Wenn etwas das Verhältnis zwischen Trump und Murdoch auf immer ruiniert hat (früher hatte Murdoch Trump gefördert), dann wohl dieser Vergleich.
- Niemand zahlt gerne so viel Geld, selbst ein Milliardär wie Murdoch nicht, oder gerade ein solcher nicht
- Verarmt ist er deswegen keinesfalls, allein Fox News spielte letztes Jahr einen Gewinn von 2,8 Milliarden Dollar ein
Warum Carlson gehen musste, wissen wir trotzdem nicht – zumal er ja die These eines Wahlbetrugs am Sender selbst in Frage gestellt hatte. Aus Sicht von Dominion war er wohl nicht der schlimmste Verleumder, eher ein halber. Wahrscheinlicher scheint daher ein anderes Szenario:
- Carlson war eben auch unberechenbar und konfliktfreudig, was das Verhältnis zu seinen Vorgesetzten anbelangt. Vielleicht hat er diese intern zu oft vor den Kopf gestossen – das mutmassen nun amerikanische Medien
- Zweitens könnte sein Niedergang auch durchaus politisch motiviert sein: Angesichts einer zweiten Präsidentschaftskandidatur von Trump, was Murdoch und damit seine Heerscharen von Journalisten ablehnen, war Carlson womöglich zu schwer unter Kontrolle zu bringen
- Wenn er auch Trump intern hasst, wer wusste denn schon, was er extern sagen würde?

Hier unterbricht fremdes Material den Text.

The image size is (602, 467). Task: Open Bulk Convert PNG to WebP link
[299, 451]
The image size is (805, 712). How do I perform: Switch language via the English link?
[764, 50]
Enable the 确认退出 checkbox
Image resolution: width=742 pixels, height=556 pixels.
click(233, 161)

Die Republikaner schliessen die Reihen. Carlson, der auch in der Ukraine-Frage manchmal klang, als wäre Putin sein Eigentümer und nicht mehr Murdoch, war ein zu bunter Hund.
Wie geht es weiter? Wir sind gespannt. Einer der besten Journalisten Amerikas – das nämlich bleibt er trotz alledem – wird bald wieder irgendwo auftauchen.
Vielleicht gar als Präsidentschaftskandidat der Republikaner? Noch will Carson davon nichts wissen.
«Never say never again», sagte James Bond, der britische Geheimagent, der ebenfalls einige Male vor der Entlassung gestanden hatte. Sag niemals nie.